[Stored items]
........
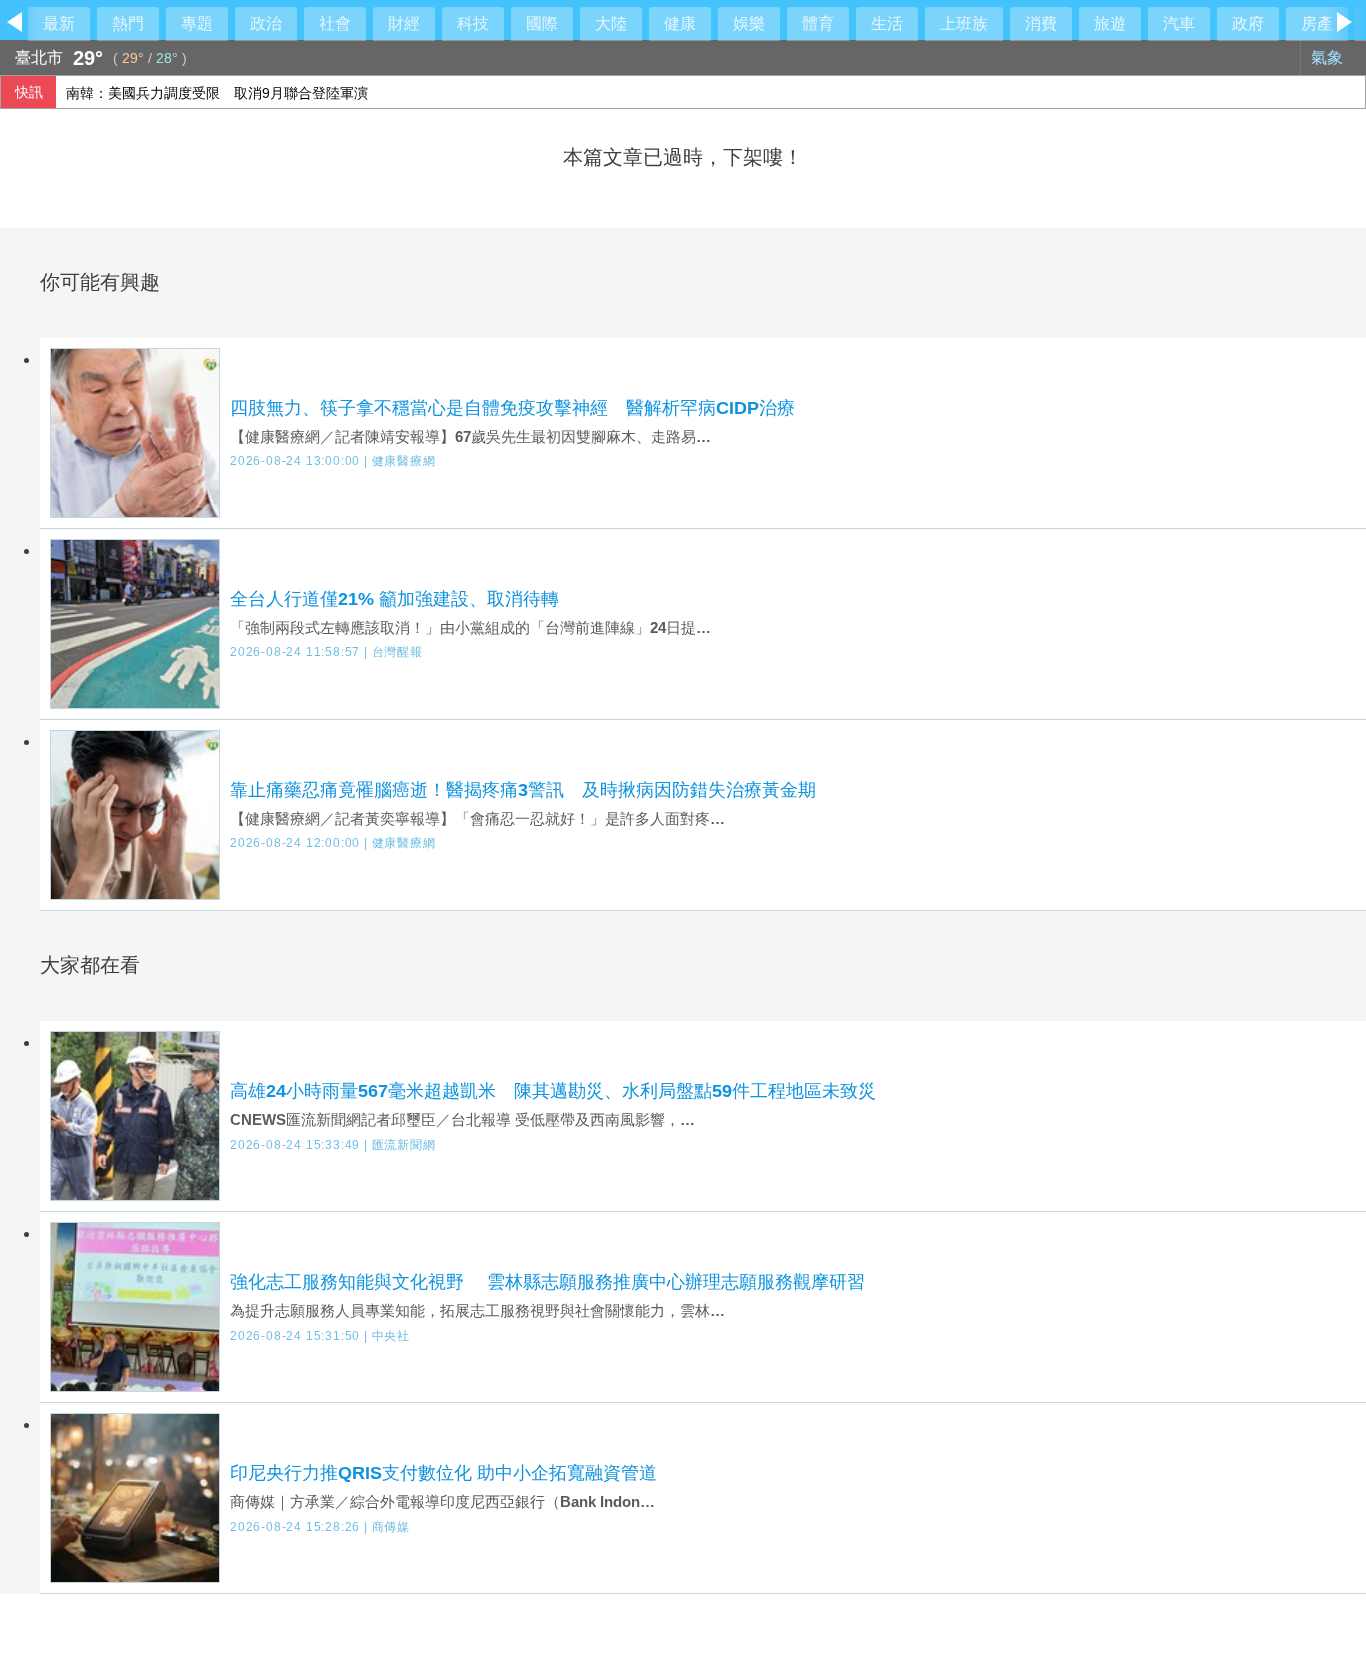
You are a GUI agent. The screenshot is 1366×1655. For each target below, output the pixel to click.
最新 (59, 23)
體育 (818, 23)
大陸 (611, 23)
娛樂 (749, 23)
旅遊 (1110, 23)
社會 (335, 23)
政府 (1248, 23)
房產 (1317, 23)
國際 (542, 23)
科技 (473, 23)
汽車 (1179, 23)
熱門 (128, 23)
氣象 (1329, 57)
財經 (404, 23)
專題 (197, 23)
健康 (680, 23)
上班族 (964, 23)
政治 (266, 23)
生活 (887, 23)
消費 (1041, 23)
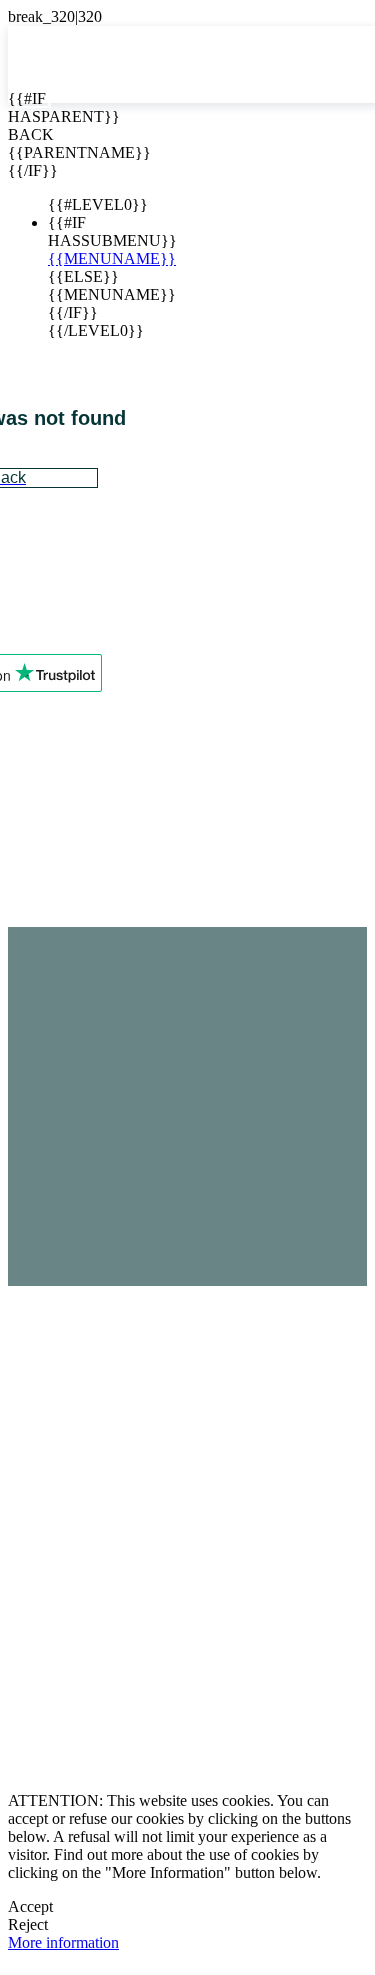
........
> **AIM OF THE EXERCISE**: Repeat the records above exactly, leaving out the pictures.

> **OUTPUT BELOW**:
You are a GUI agent. The screenshot is 1366×1655. For each target below, output the pixel to click.
最新 (59, 23)
體育 (818, 23)
大陸 (611, 23)
娛樂 (749, 23)
旅遊 (1110, 23)
社會 (335, 23)
政府 (1248, 23)
房產 (1317, 23)
國際 (542, 23)
科技 (473, 23)
汽車 (1179, 23)
熱門 (128, 23)
氣象 (1329, 57)
財經 (404, 23)
專題 (197, 23)
健康 (680, 23)
上班族 (964, 23)
政治 (266, 23)
生活 (887, 23)
消費 (1041, 23)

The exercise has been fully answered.